I'll never know if I could have gotten away with using someone much cheaper such as Greenback because of the lack of time I was made to believe I had. I'd been given the impression that it would be far too risky to simply file correctly going forward, especially due to the six year statute of limitations for FBAR. As I understood things, I had to have already filed my amended returns and earlier delinquent fbars before submitting this year's Fbar. So I felt completely stuck and felt I had no choice but to stick with this accountant. 

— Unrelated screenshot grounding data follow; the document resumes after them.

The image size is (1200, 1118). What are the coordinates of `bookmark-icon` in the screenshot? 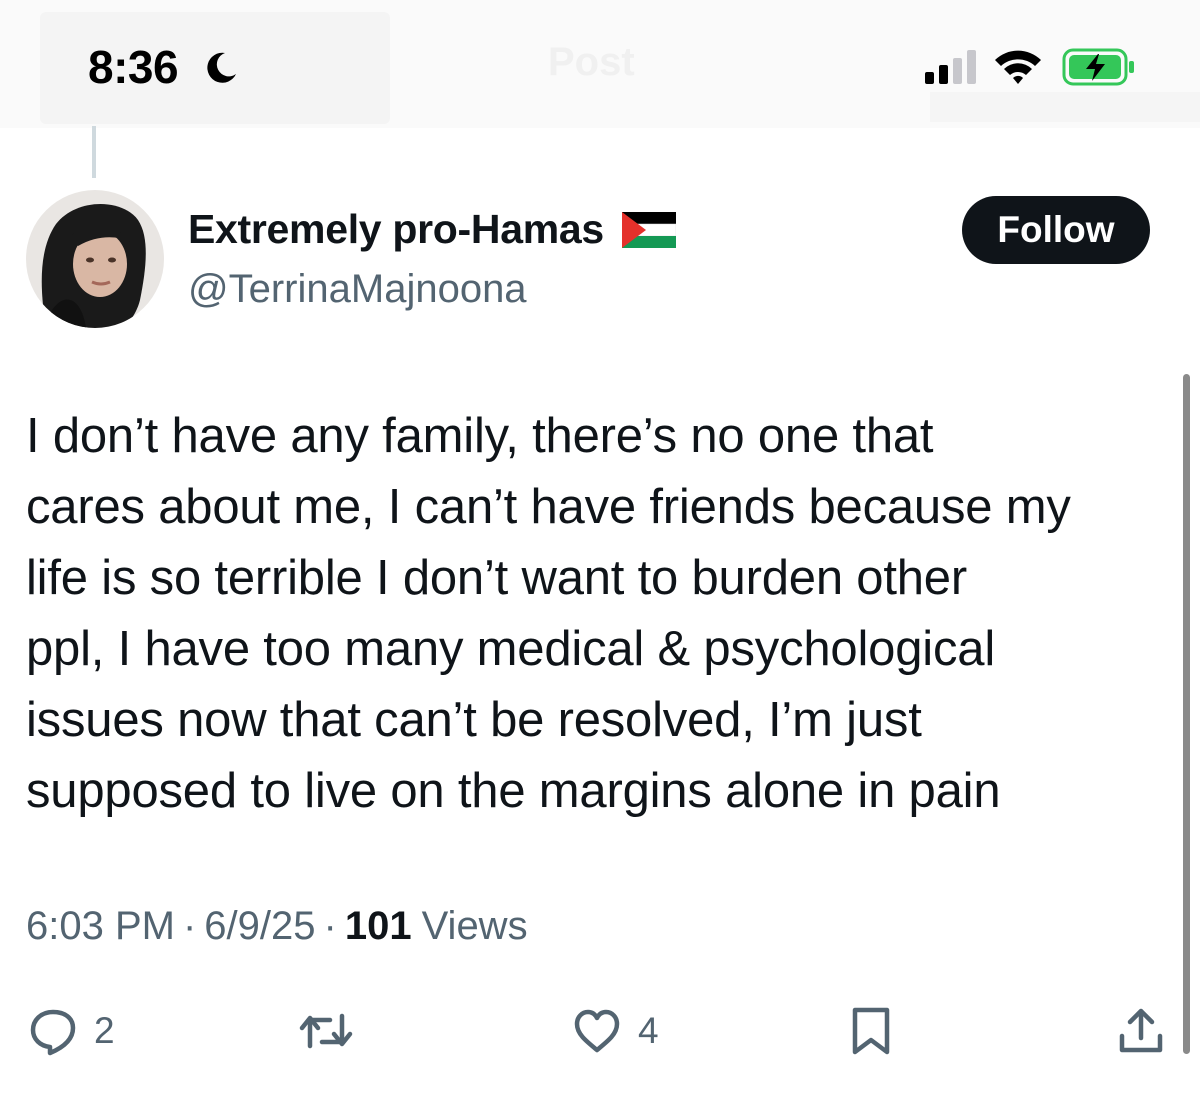 It's located at (871, 1031).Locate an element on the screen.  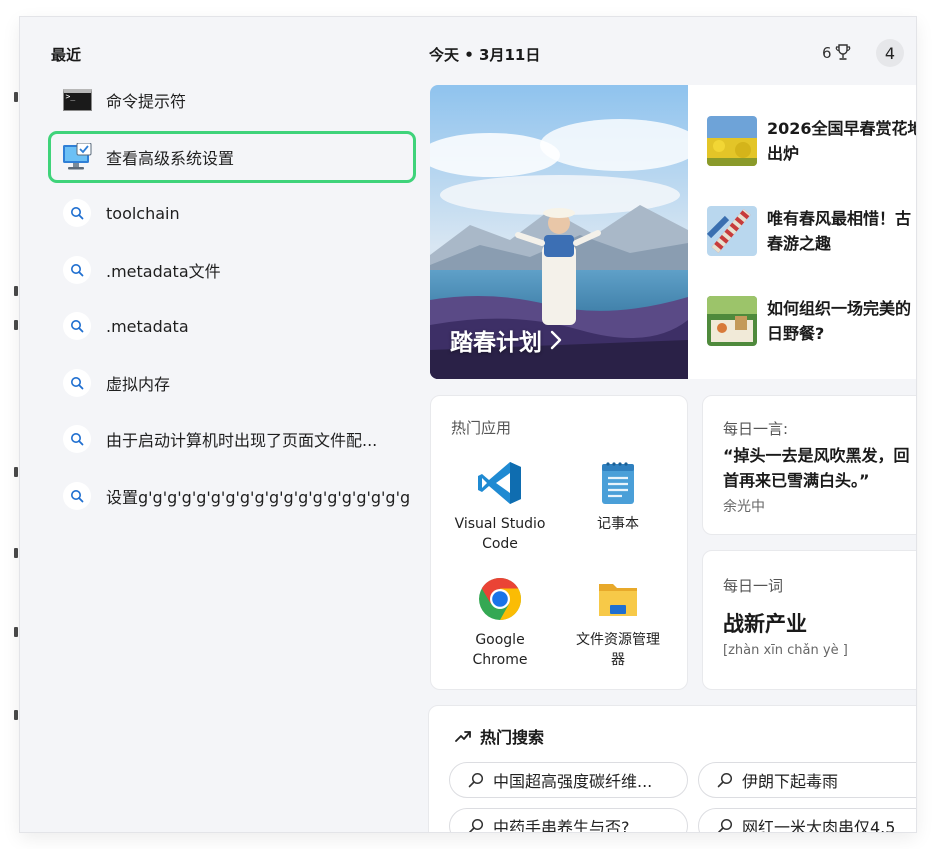
trending-up-icon is located at coordinates (463, 736).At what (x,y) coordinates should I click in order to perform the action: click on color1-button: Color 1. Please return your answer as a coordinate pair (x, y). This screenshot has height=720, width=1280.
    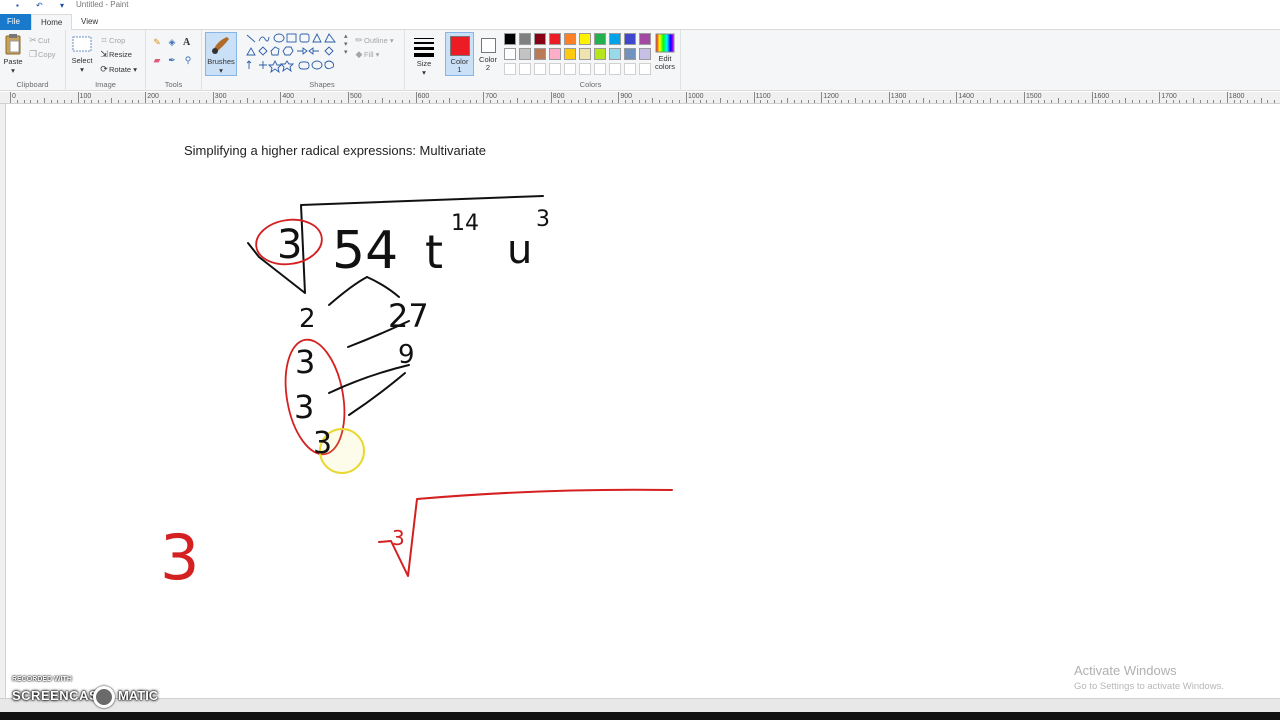
    Looking at the image, I should click on (460, 54).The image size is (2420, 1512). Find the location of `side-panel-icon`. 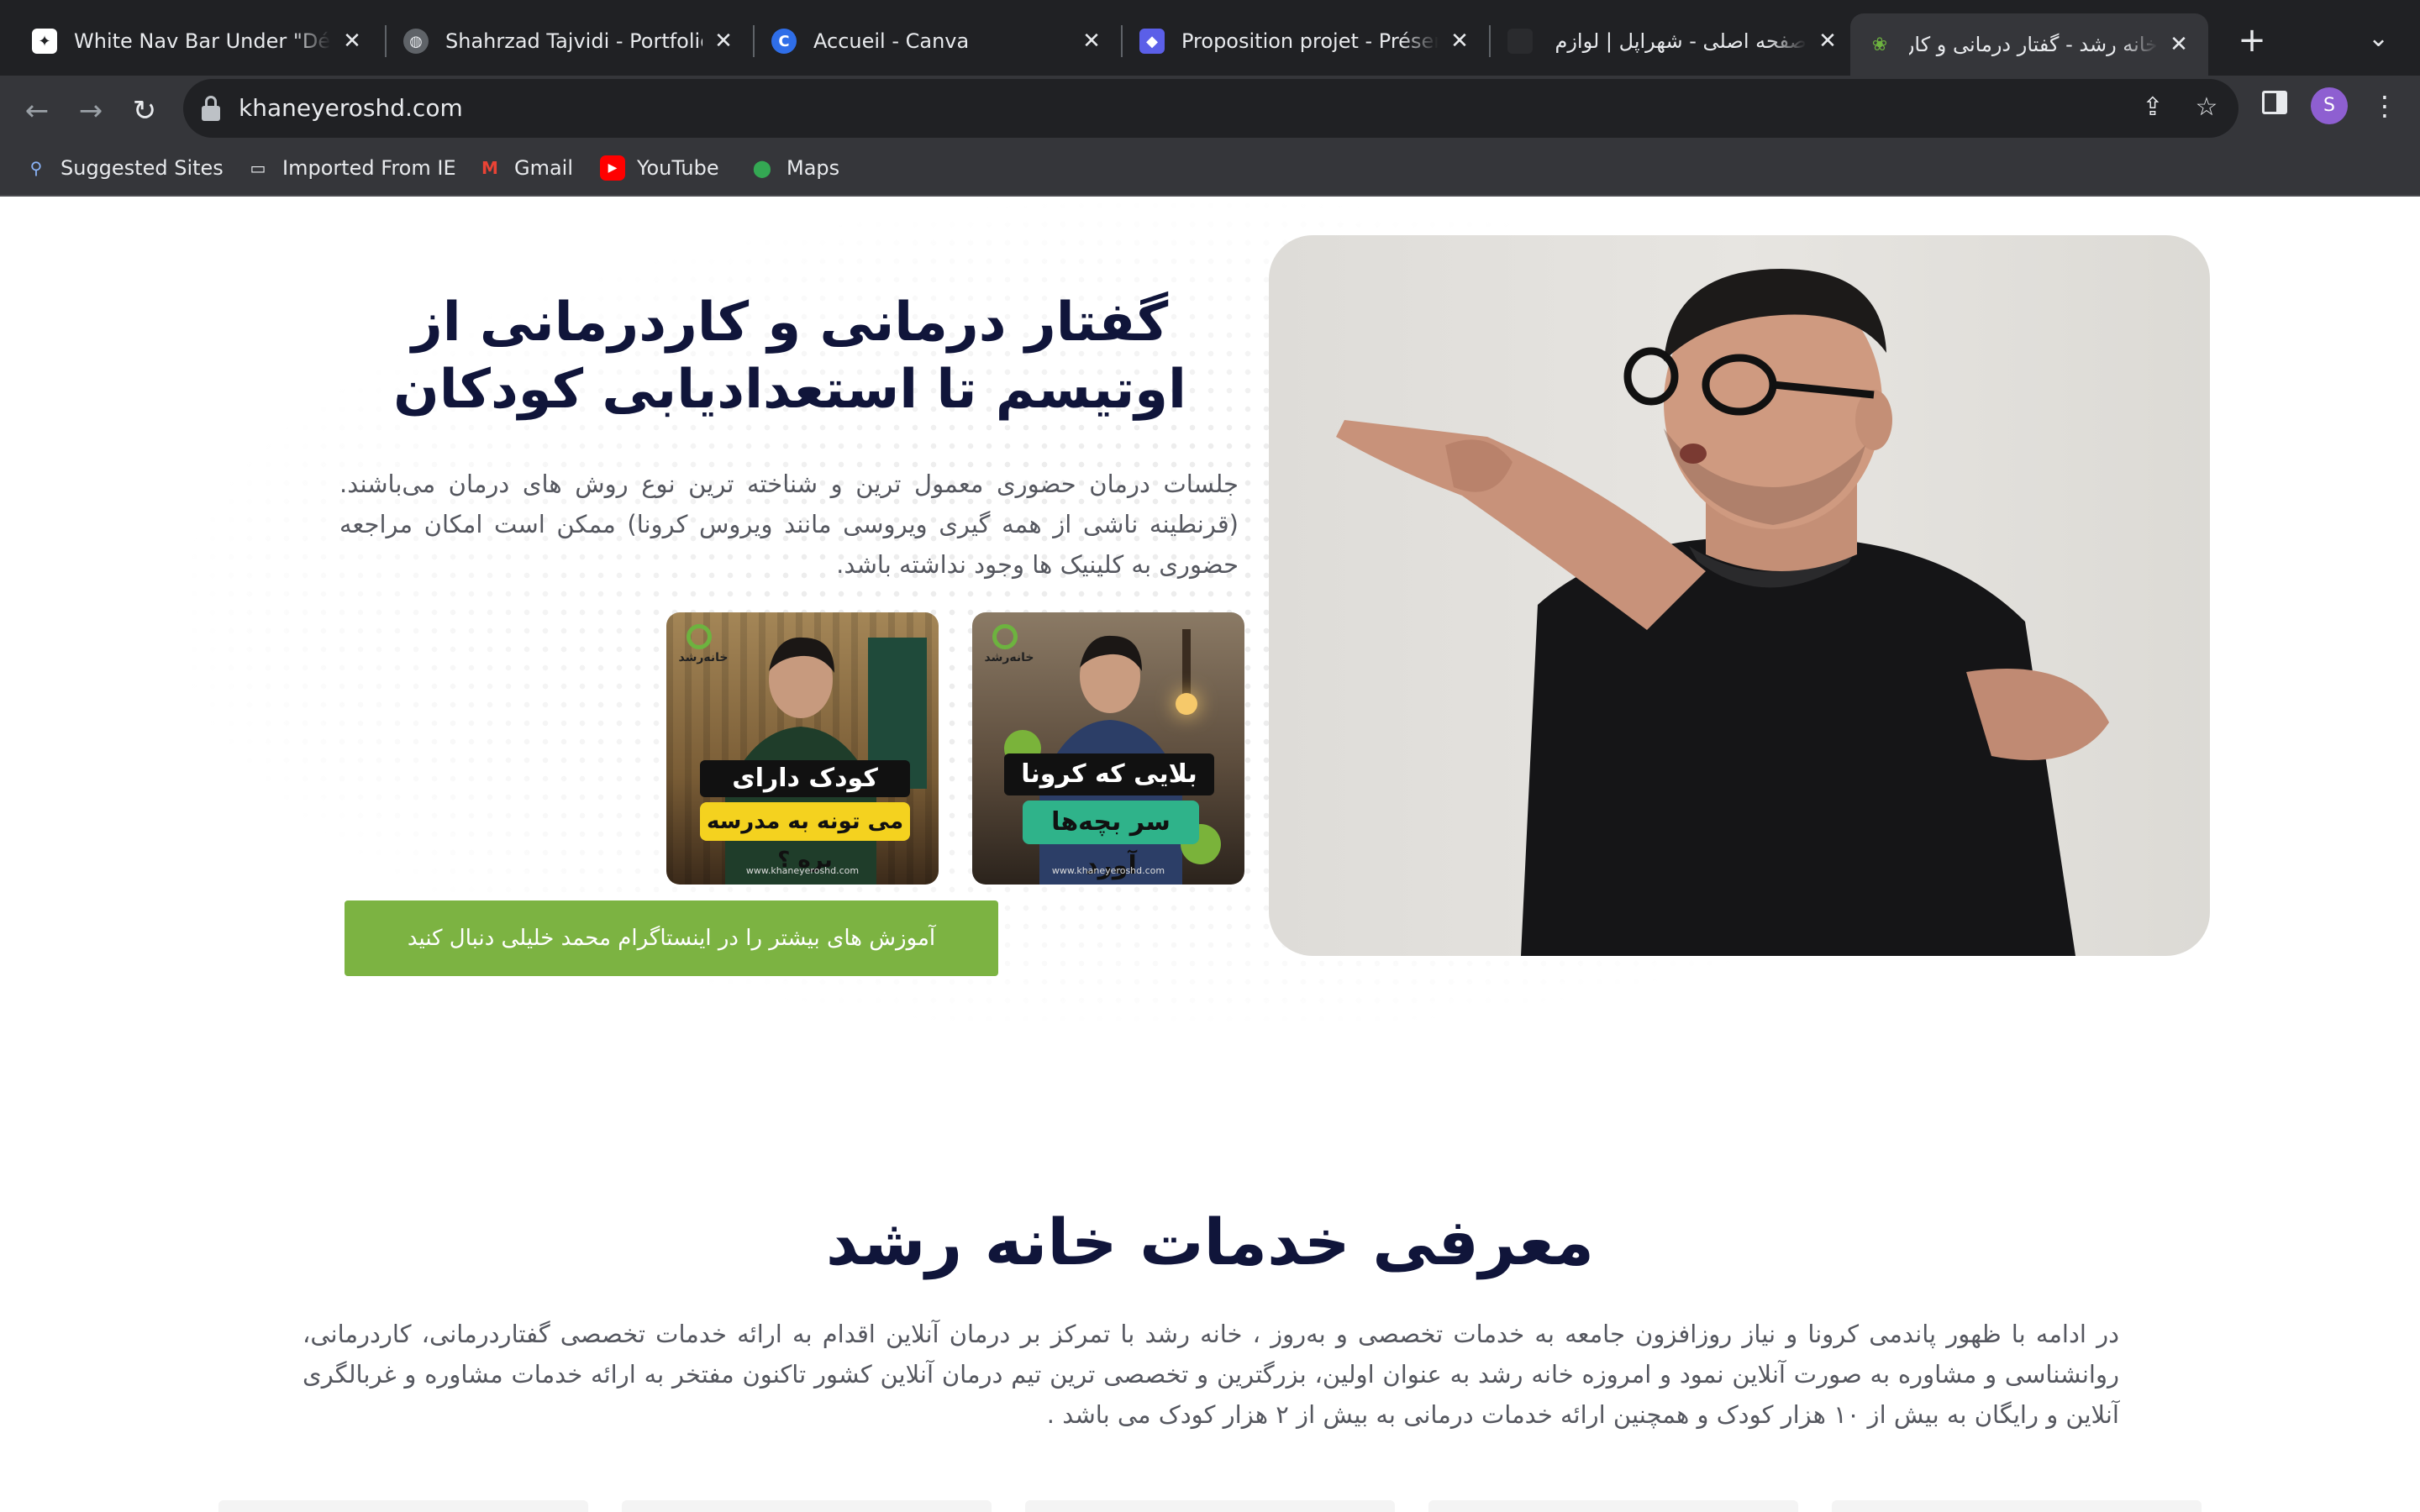

side-panel-icon is located at coordinates (2274, 102).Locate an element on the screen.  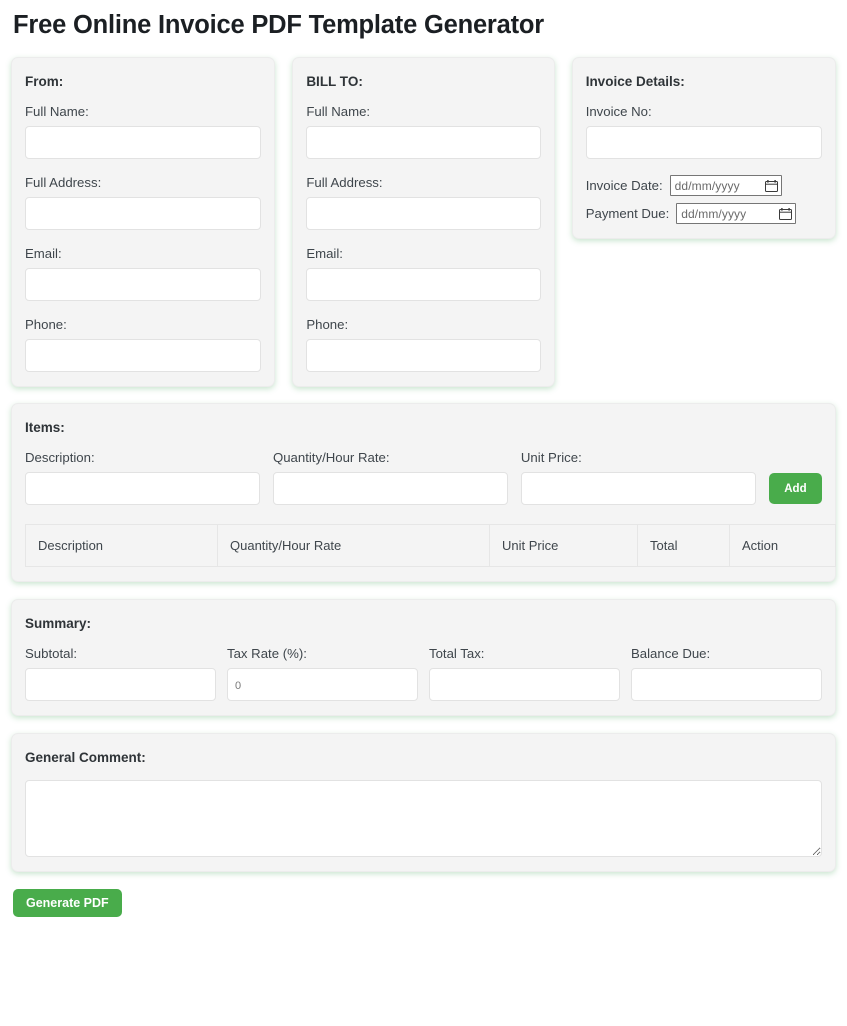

I also felt railroaded into a complete disclosure due to the upcoming fatca 8938 form which will also have to be retroactively filed from 2011 onwards, even if not released for several years. This will also, by default, extend the SOL's for any return that requires the 8938 subsequently attached...so if the finalized form doesn't come out till, say, 2015 it would by default extend 2011's SOL's to six years since they wouldn't start running until the pertaining 8938 was attached for those earlier years. It's a stealthy way for the IRS to extend its SOLs.

Because each tax year's return is over 150 pages long (will have totaled around 800 pages!!)once 2011 is also included, I will want to stick with this accountant so she can represent me in the event of an audit...and let's face it, my stack of returns can't but help to raise red flags, lol.

I will thus have to use her till at least 2016 and possibly up to 2018, though she has reassured me that my returns for 2012 onwards should be a lot less expensive as I will no longer have the complicating pfic's. It will mainly be a case of reporting everything correctly and should hopefully no longer owe any more US tax. She decided my tax bill was low enough to put me through a quiet disclosure since it will also have been obvious I hadn't done this intentionally. Greenback on the other hand would have probably pushed me into ovdi which would have cost me about $150,000 with all it draconian penalties. I will have owed about $13,000 in total which, while high, is at least not a life-changing amount. I'm guessing that with anomalous UK taxation on gains on my US mutual funds which is also going to probably set me back by another $10,000 in total (which won't be able to be offset, unfirtunately), plus all the accounting and financial advuce fees will have pribably set mebackbyaround $50,000 in total. But I blame myself for not having got the proper tax planning in the first place, thus my stupidity.


----------